The allegations of high fees and poor performance failed, a federal judge ruled May 25, because the investors didn’t provide a meaningful benchmark for comparing the Wells Fargo funds. The investors pointed to lower-fee funds offered by Vanguard, but the judge rejected this comparison after finding that the Vanguard funds had a different investment strategy than the Wells Fargo target-date funds.
The judge also said Wells Fargo can’t be held liable for “failing to choose the cheapest fund.”
This ruling—which doesn’t give the investors a second chance to make their case—is a rare and arguably unprecedented victory for a financial industry that’s been battered by lawsuits over the in-house mutual funds in their 401(k) plans. In the past year, judges have refused to dismiss similar cases against BB&T Corp., Allianz, Putnam Investments, Deutsche Bank, Franklin Resources, American Century, and Edward Jones. Principal Life Insurance Co. and New York Life Insurance Co. settled cases for $3 million each, and TIAA reached a $5 million settlement earlier this month.
In the past few years, only Great-West Life & Annuity Insurance Co. has escaped a similar lawsuit. In that case, the judge didn’t address the merits of the claims against Great-West. Instead, she found that the investors lacked standing to pursue their claims.
In ruling for Wells Fargo, the judge focused on the comparison between Wells Fargo funds and those offered by Vanguard and Fidelity. The investors didn’t allege that the Wells Fargo funds had “excessive or unreasonable” fees, the judge said. Rather, they alleged only that Wells Fargo’s fees were two-and-a-half times higher than the fees of Vanguard or Fidelity.
“Nothing in the complaint suggests that the Vanguard and Fidelity funds are reliable comparators, offer similar services, or are of similar size, nor does it contain facts showing that the Wells Fargo funds are more expensive when compared to the market as a whole,” the judge said. “Without a meaningful comparison, the mere fact that the Wells Fargo funds are more expensive than two other funds does not give rise to a plausible breach of fiduciary duty.”

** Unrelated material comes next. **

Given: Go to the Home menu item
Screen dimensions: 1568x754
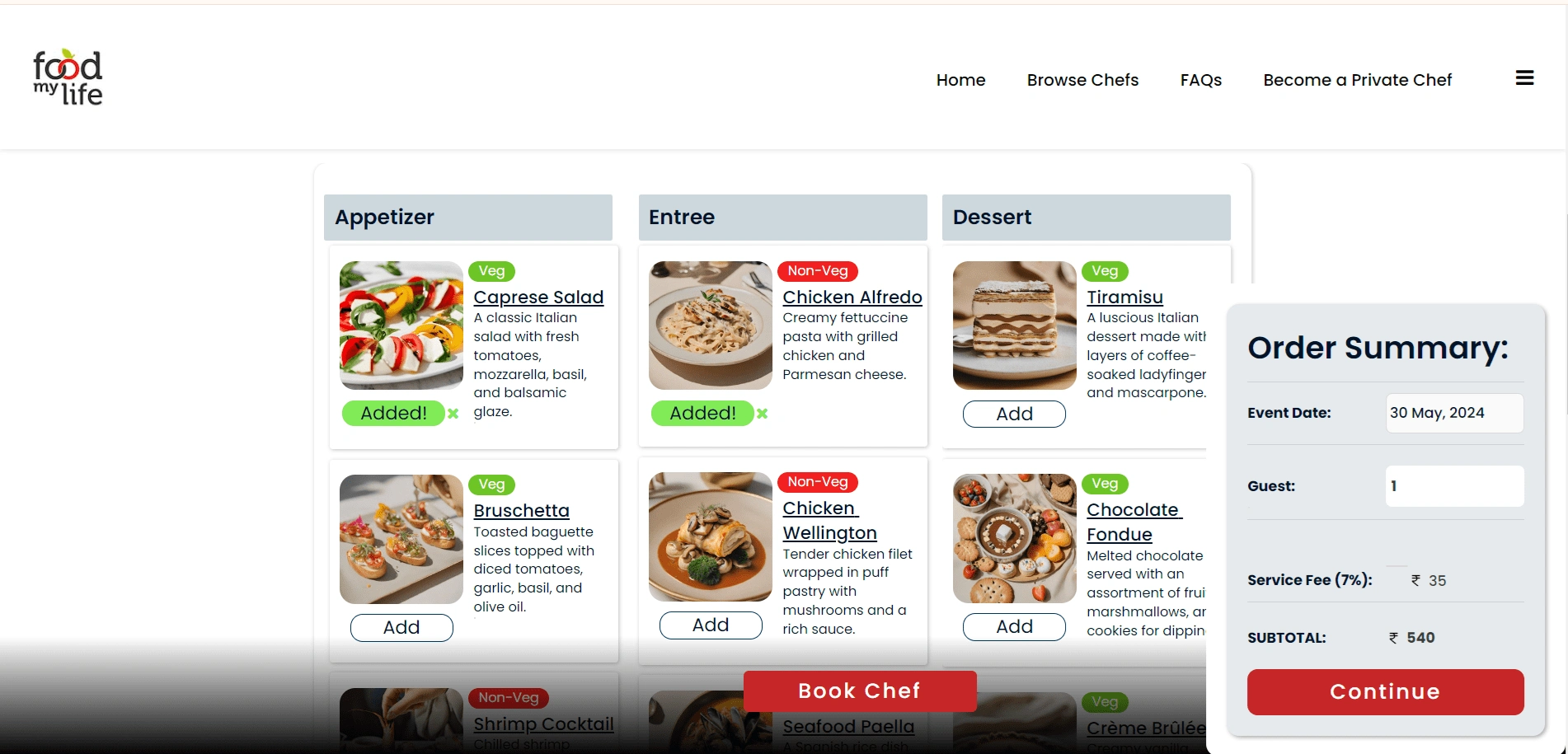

Finally, the judge rejected the idea that Wells Fargo erred by using its own fund as the default investment option for its 401(k) plan. The investors challenged this move by saying Wells Fargo wrongly used their retirement savings as “seed” money for its funds, but the judge disagreed, saying there was no indication that Wells Fargo made this decision in its own financial self-interest.
Judge David S. Doty of the U.S. District Court for the District of Minnesota wrote the decision. Doty grants motions to dismiss in ERISA cases 54 percent of the time, according to data from Bloomberg Law’s Litigation Analytics. Last year, he dismissed a proposed class action by out-of-network medical providers that accused UnitedHealth Group Inc. of ERISA violations in connection with unpaid patient fees.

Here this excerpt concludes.